For analysis of the data, first construct overlap was considered by conducting a chi-square between each possible construct. Evidence of construct overlap may mean that differences observed for one category are the result of another category, in essence a covariate relationship. Second, for each category, the weighted average effect size was determined and a 95% confidence interval was created. The confidence interval allows a determination of whether CL use in a specific category has a statistically significant impact that is greater than zero. Finally, the effect sizes for the dichotomous categories within each construct were compared using the Qb statistic as described by Lipsey and Wilson (Lipsey and Wilson, 2001, p. 121). The Qb statistic is analogous to conducting an independent sample t-test between two categories to determine whether one category has an effect size that is significantly greater than the effect size in the other category. The decision regarding split articles described earlier ensures that the samples described in each category are exclusive with no over-lap between them.
The number of studies for each category and the weighted mean effect size with a 95% confidence interval are presented in Table 2. The data presented in Table 2 indicates that CL is a robust intervention that has produced a positive, statistically significant outcome in each categorization except for cumulative assessments. The testing of each category relative to an effect size of zero is significant at p < 0.05 when the lower confidence limit is positive. The negligible effect size associated with cumulative assessments is particularly noteworthy. This effect size may represent a limitation of CL in terms of content retention as measured by a cumulative exam, a finding that echoes a call for further research on longitudinal impact of pedagogical reforms (National Research Council, 2012; Lewis, 2014). The Qb statistic for single versus cumulative indicates that the higher student performance on single topic exams versus cumulative exams is statistically significant as well. The description of only six studies that used cumulative exams is partially attributed to the decision to omit split articles. In the follow-up analysis (see Appendix), three split articles additionally contribute to the cumulative category with consistent results. Of the nine articles that used cumulative assessments, the effect sizes ranged from −0.497 to 0.330 with four of the nine articles having negative effect sizes and two others having effect sizes less than 0.050.

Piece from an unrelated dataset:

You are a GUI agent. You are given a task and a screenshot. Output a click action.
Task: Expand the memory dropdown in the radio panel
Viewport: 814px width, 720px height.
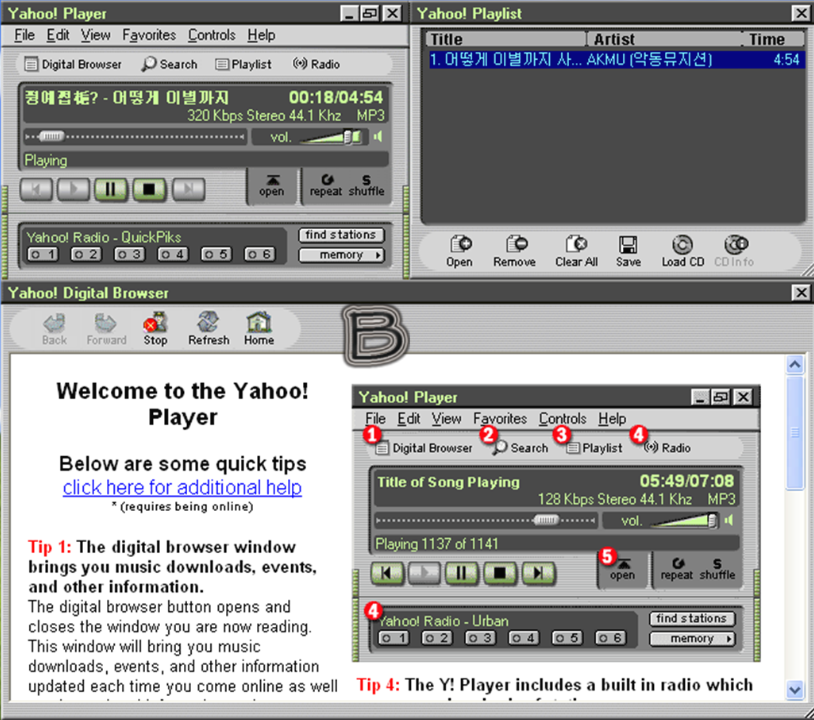[x=343, y=255]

Construct | Category (N) | Weighted mean effect size | 95% confidence limit | Q b statistic |
---|---|---|---|---|
a Q b statistic significant at p < 0.01. | ||||
Assessment type | Closed (9) | 0.783 | [0.387, 1.178] | 0.96 |
Non-closed (11) | 0.515 | [0.153, 0.876] | ||
Assessment coverage | Cumulative (6) | −0.088 | [−0.479, 0.392] | 16.3a |
Single (13) | 1.12 | [0.78, 1.45] | ||
CL usage | Periodic (9) | 0.433 | [0.037, 0.830] | 1.05 |
Consistent (16) | 0.678 | [0.378, 0.978] | ||
Group size | Four or less (14) | 0.443 | [0.122, 0.764] | 1.85 |
Five or more (8) | 0.813 | [0.388, 1.237] | ||
Every study (25) | 0.586 | [0.339, 0.834] |
CL was effective in the remaining categorizations ranging from an average effect size of 0.433 to 0.834. CL reported a higher average effect size when implemented consistently, with maximum group size of five or more and with closed ended assessments. Additionally, the Qb statistic did not identify any of these categorizations as significantly more effective then their counterpart within the construct. Instead, the results then speak to the robustness of CL as a pedagogical tool in a variety of scenarios.
Literature guidelines have suggested group sizes of four students or fewer for CL, indicating that when group sizes exceed four students, individuals tend to communicate less frequently (Cooper, 1995; Johnson and Johnson, 2009). However, when studies reported a maximum group size of five or more the impact was larger, though statistically comparable, to those with a maximum group size of four or less. The impact of group size is likely influenced by the demands of the setting such as the instructor to student ratio and the physical placement of students to promote interactions. Lecture-halls, where seats are fixed in a row pointing in the same direction, may struggle with group sizes of five or more because students cannot easily interact. Alternatively, a round table with five seats may represent an effective group work set-up. Variables related to the setting would need to be examined further in the research literature to aid making a definitive claim related to the impact of group size, but the articles analyzed here suggest that groups sizes of five or larger can be effective.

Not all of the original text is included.